Мать Иоанна поклонилась до полу, вышла из кельи и, спустя некоторое время, вернулась с виновницей. Мавра сильно похудела, вытянулась, на лице появились коричневые пятна, нос заострился, под впалыми глазами образовались синие круги. На ней было просторное неопределенного цвета платье с высоко поднятым передом, черный платок и поношенные чувяки.
— Вы поглядите на ее морду, матушка, — указывая палкой на лицо монахини, со злобой говорила мать Иоанна. — Жабы-то[241]
какие, а брюхо! Срам на виду показаться.Игуменья села в кресло, оперлась на вальки, молча глядела на Мавру, стоявшую в двух шагах от нее с опущенной головой.
— Скажи, — наконец спросила игуменья, — зачем ты давала святой обет перед богом, что будешь вести отрешенную жизнь?
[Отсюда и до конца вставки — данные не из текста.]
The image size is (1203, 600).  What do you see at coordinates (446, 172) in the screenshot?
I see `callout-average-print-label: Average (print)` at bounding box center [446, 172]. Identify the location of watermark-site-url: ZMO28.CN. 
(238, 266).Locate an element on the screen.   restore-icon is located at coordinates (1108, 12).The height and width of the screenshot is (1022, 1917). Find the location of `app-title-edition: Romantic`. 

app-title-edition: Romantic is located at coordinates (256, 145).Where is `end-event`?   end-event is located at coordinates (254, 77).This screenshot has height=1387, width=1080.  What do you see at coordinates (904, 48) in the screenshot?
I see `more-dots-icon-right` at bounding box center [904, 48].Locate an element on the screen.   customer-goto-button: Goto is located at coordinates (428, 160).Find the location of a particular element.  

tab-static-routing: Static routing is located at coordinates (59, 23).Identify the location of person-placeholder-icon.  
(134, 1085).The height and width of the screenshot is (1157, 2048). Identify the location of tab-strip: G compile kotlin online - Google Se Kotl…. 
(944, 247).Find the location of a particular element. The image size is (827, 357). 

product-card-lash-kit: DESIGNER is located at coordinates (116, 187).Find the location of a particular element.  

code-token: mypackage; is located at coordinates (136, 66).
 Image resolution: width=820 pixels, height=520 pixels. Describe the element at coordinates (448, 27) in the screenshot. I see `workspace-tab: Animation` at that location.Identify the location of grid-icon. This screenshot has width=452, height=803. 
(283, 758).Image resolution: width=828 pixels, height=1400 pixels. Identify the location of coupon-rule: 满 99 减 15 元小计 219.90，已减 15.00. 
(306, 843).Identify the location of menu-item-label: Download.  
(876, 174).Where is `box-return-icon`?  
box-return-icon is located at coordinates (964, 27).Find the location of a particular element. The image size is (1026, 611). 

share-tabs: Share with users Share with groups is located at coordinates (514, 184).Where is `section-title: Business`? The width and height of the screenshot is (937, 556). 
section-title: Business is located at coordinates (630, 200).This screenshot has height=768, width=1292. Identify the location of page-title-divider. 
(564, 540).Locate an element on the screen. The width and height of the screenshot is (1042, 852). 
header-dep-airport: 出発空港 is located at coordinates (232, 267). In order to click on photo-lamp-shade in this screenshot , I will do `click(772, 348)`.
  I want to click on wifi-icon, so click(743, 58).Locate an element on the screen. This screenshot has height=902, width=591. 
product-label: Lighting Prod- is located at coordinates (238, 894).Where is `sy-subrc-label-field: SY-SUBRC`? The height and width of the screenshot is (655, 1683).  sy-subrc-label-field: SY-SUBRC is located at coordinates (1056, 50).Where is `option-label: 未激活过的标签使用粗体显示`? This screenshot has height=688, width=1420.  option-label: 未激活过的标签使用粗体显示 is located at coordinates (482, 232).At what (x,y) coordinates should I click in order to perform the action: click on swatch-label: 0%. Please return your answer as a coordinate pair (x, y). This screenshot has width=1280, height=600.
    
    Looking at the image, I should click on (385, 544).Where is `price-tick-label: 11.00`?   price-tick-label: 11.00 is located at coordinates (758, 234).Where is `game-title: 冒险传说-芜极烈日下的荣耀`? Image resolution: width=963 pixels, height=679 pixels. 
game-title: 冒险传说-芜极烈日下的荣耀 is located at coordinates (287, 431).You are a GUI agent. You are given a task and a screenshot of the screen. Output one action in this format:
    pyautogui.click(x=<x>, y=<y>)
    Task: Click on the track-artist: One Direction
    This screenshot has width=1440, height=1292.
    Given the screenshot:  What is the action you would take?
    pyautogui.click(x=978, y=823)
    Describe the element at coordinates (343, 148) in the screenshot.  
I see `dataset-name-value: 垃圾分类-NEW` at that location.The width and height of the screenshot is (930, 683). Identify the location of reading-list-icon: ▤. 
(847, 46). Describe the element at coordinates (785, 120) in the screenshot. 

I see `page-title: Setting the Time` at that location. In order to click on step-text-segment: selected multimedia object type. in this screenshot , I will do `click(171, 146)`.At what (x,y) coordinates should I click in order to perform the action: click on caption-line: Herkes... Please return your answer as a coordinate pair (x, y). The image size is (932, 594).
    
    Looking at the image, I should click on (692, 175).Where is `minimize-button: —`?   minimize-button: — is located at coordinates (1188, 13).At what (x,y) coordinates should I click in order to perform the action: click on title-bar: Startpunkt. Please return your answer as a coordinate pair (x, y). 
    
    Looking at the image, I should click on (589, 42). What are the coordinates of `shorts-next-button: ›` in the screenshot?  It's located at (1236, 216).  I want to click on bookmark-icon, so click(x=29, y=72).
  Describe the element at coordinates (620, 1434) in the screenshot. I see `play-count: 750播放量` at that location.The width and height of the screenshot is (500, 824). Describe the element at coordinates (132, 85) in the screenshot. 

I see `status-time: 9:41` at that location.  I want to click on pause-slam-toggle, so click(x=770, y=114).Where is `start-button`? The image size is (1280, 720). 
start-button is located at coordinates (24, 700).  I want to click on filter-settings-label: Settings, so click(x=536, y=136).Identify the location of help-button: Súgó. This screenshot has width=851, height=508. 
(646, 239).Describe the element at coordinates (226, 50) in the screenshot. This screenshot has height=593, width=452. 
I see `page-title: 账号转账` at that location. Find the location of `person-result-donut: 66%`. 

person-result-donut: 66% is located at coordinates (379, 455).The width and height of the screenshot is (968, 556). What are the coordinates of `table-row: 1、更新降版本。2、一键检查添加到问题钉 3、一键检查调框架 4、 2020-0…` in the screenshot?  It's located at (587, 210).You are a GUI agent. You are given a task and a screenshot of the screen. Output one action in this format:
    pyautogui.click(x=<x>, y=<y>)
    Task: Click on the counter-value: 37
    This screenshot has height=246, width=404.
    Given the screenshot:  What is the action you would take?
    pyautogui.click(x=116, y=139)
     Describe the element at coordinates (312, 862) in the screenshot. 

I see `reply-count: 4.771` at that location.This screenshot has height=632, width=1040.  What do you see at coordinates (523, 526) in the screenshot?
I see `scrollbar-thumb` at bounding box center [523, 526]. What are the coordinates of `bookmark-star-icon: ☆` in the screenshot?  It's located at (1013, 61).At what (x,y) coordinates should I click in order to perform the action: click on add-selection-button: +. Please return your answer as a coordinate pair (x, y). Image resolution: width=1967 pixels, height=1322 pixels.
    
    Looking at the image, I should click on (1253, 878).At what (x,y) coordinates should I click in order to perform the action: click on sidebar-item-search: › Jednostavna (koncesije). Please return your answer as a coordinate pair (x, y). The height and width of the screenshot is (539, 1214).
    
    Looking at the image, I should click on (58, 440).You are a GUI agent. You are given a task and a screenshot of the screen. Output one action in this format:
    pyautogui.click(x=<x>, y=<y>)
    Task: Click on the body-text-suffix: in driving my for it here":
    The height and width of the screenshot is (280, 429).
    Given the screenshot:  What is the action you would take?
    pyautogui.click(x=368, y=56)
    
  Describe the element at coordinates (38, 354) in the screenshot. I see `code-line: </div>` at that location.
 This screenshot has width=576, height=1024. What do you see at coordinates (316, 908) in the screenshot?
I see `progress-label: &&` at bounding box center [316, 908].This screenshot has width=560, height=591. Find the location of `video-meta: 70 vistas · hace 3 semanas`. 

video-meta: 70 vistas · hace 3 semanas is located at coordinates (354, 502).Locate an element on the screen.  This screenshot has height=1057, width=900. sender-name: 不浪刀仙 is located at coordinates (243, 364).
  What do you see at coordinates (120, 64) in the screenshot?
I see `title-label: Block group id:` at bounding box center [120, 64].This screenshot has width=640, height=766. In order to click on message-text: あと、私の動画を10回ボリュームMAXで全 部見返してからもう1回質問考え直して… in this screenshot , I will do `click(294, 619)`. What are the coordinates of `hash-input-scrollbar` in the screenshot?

— Да, я давала этот обет, матушка, — с отчаянием заявила Мавра. — Я постригалась… Но…
— И что же ты теперь думаешь? — поспешно перебила ее игуменья.
— Родить буду! — задыхаясь от гнева, бросила Мавра.
Игуменья еще раз смерила ее властным взглядом, подала знак матери Иоанне, чтобы та увела ее. Старуха приказала монахине выйти. Мавра скрылась за дверью.
— Вы за ней присмотрите, — распорядилась игуменья. — Из кельи никуда не выпускайте.
— Слушаюсь, матушка, — покорно склонила голову мать Иоанна.